It is also interesting to note that even in a film composed of nothing but unbelievable, improbable, even impossible things, there are a few events that stand out as being SO impossible that they pull you out of the movie. Think of it. You’re watching “Transporter 2,” and there are things that actually make you go, “Wait a second….”
In one extraordinary coincidence, Frank uses an iPod to store a digital photo that he pulls from a computer. That in itself is noteworthy, but the really amazing part is that the iPod WAS JUST SITTING THERE. It’s not his; he didn’t bring it with him; it just happens to have been left on the desk.
The best scene, however — the one where you say, “OK, I know the whole movie is farfetched, but THIS is too much” — is when someone has affixed a bomb to the bottom of Frank’s car and he removes it by driving off a jump that turns the car sideways in the air, and the bomb gets scraped off by the hook of a construction-site crane, and the car finishes its revolution and ends up right-side up again and lands perfectly. And he does all that ON PURPOSE. He intentionally drives off the jump, knowing the car will twist at just the right angle so the crane can remove the bomb. You get the feeling he’s done this exact thing before.
Which he sort of has, I guess. Re-watch the original for some good times. All they have to offer the second time around is more of the same, only less.

================================

→ **WRITTEN PROBLEM 1**
In the Transporter 2 review, what scrapes the bomb off the bottom of Frank's car?
→ **WRITTEN PROBLEM 2**
Repeat the part of the Transporter 2 review starting at "The best scene, however" and ending at "exact thing before.".

→ **SUPPLIED MATERIAL**
================================

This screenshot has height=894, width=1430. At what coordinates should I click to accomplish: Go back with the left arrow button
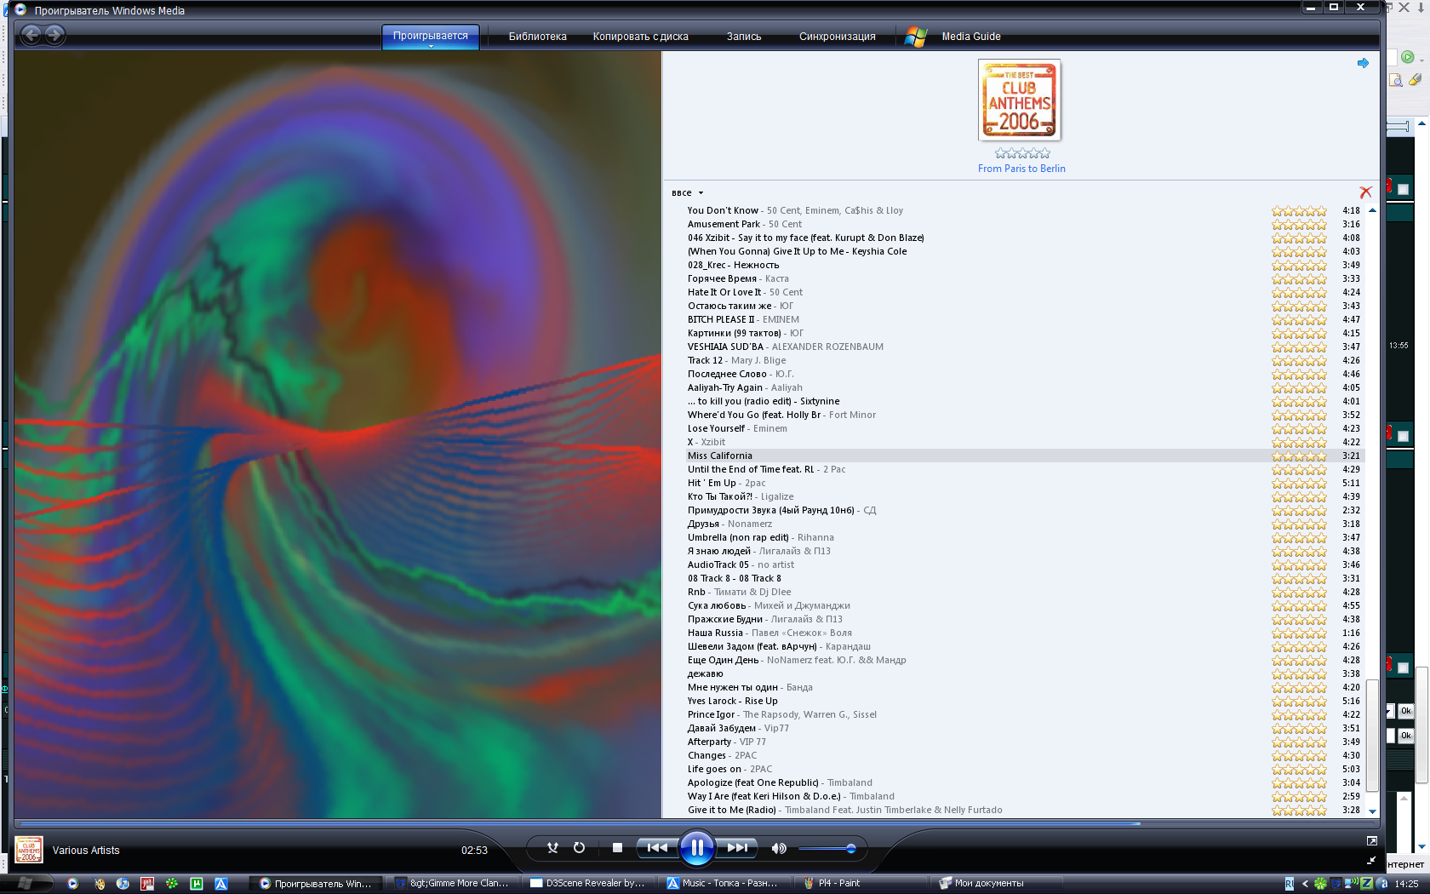tap(31, 35)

================================

→ **FULL ANSWER 1**
The hook of a construction-site crane scrapes it off.

→ **FULL ANSWER 2**
The best scene, however — the one where you say, “OK, I know the whole movie is farfetched, but THIS is too much” — is when someone has affixed a bomb to the bottom of Frank’s car and he removes it by driving off a jump that turns the car sideways in the air, and the bomb gets scraped off by the hook of a construction-site crane, and the car finishes its revolution and ends up right-side up again and lands perfectly. And he does all that ON PURPOSE. He intentionally drives off the jump, knowing the car will twist at just the right angle so the crane can remove the bomb. You get the feeling he’s done this exact thing before.